The validation logic we care about looks more like invariants than screenshots:
expect(summary.requestsTotal).toBe(21);
expect(summary.succeededTotal).toBe(17);
expect(summary.failedTotal).toBe(4);
expect(summary.failedRequestRetryCount).toBe(0);
for (const region of ['us', 'eu', 'jp'] as const) {
expect(regionState[region].confluent.topicsOk).toBe(6);
expect(regionState[region].confluent.subjectsOk).toBe(5);
expect(regionState[region].outbox.publishedGenerationRows).toBe(14);
expect(regionState[region].databricks.bronzeRows).toBe(14);
}
for (const failed of insufficientCreditFailures) {
expect(failed.providerExecutionStarted).toBe(false);
expect(failed.creditReserved).toBe(false);
expect(failed.creditCharged).toBe(false);
expect(failed.failureEventPublished).toBe(true);
}Insufficient credits -> failure telemetry, no provider execution, no charge
Publisher unavailable -> outbox waits, API continues
Confluent unavailable -> publisher retries, API continues
Structured Streaming paused -> Confluent retains events and the stream catches up later, API continues
Upstash unavailable -> static provider order, API continues
Provider timeout -> failover, API continues when another provider succeedsThe architecture is only useful if it works when something else is having a bad day.
Why Confluent is the right layer
Confluent gives BabySea a managed regional Kafka and Schema Registry surface for durable event movement. That matters because the platform has multiple event families, multiple regional boundaries, and multiple downstream consumers. The operational database should not be responsible for serving every analytics, streaming, validation, and learning workload directly.
Confluent is the right middle layer because it gives us:
- durable regional event transport
- governed schema evolution
- replayable event history within retention
- producer and consumer isolation
- a stable ingestion path into Databricks
- operational visibility around the event spine
But Confluent is valuable only because the boundary is clear.
If the API synchronously depended on Kafka publish, the system would be fragile. If Confluent became the credit or generation source of truth, the system would be confused. If Databricks became a request-path dependency, the learning loop would become a reliability risk. If Upstash cache misses broke routing, the cache would be overfit.
The value is not that BabySea added Kafka.
The value is that BabySea added a regional event spine without weakening the core execution path.
The best infrastructure layers make the system more capable without making the product more fragile.
The broader point
AI infrastructure is becoming a distributed systems problem faster than most teams expected.
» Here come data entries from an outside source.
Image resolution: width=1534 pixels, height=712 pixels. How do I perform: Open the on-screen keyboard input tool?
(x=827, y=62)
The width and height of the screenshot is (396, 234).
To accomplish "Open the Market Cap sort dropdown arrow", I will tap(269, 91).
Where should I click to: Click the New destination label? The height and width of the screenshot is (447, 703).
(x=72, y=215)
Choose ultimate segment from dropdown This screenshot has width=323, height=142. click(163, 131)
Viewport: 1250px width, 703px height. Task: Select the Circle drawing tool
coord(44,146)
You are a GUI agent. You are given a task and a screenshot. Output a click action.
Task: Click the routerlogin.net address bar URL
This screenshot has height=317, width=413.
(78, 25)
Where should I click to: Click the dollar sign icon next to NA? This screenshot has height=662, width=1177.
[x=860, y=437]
Calling models is the easy part. The hard part is controlling execution across providers, regions, failures, credits, webhooks, customer workloads, and learning loops. Every request produces operational knowledge. Every provider attempt is a signal. Every timeout teaches the system something.
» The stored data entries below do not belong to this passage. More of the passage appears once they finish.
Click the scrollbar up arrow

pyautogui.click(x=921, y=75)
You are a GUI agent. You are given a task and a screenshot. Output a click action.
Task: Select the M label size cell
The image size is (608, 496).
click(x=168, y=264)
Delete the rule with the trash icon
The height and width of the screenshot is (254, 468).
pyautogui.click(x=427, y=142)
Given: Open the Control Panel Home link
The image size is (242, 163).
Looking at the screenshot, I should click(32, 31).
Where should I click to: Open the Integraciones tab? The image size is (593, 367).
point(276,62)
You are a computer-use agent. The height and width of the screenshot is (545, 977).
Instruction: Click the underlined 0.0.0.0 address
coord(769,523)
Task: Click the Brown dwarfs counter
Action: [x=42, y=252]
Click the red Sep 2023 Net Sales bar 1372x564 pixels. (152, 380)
But learning from execution requires moving facts safely.
That is what the Confluent spine gives BabySea: a governed, regional, schema-valid way to move execution facts out of the operational core and into the systems that can learn from them.
The product database remains authoritative. Confluent distributes facts. Databricks Spark Structured Streaming lands those facts into Delta Lake. The lakehouse turns them into intelligence. Upstash serves the learned artifact. The API owns request correctness.
That separation is the architecture.
And it is why BabySea can keep improving provider selection, operational analytics, and execution quality without letting the intelligence plane become a liability for customer traffic.
The future of AI infrastructure belongs to systems that can learn continuously and fail safely.
That is what we are building.
Acknowledgement
Thanks to the Confluent team for accepting BabySea into the Confluent for Startups program. The regional event spine described above runs on Confluent Cloud Kafka and Schema Registry, and the program has been a meaningful part of how this layer of BabySea was designed and validated.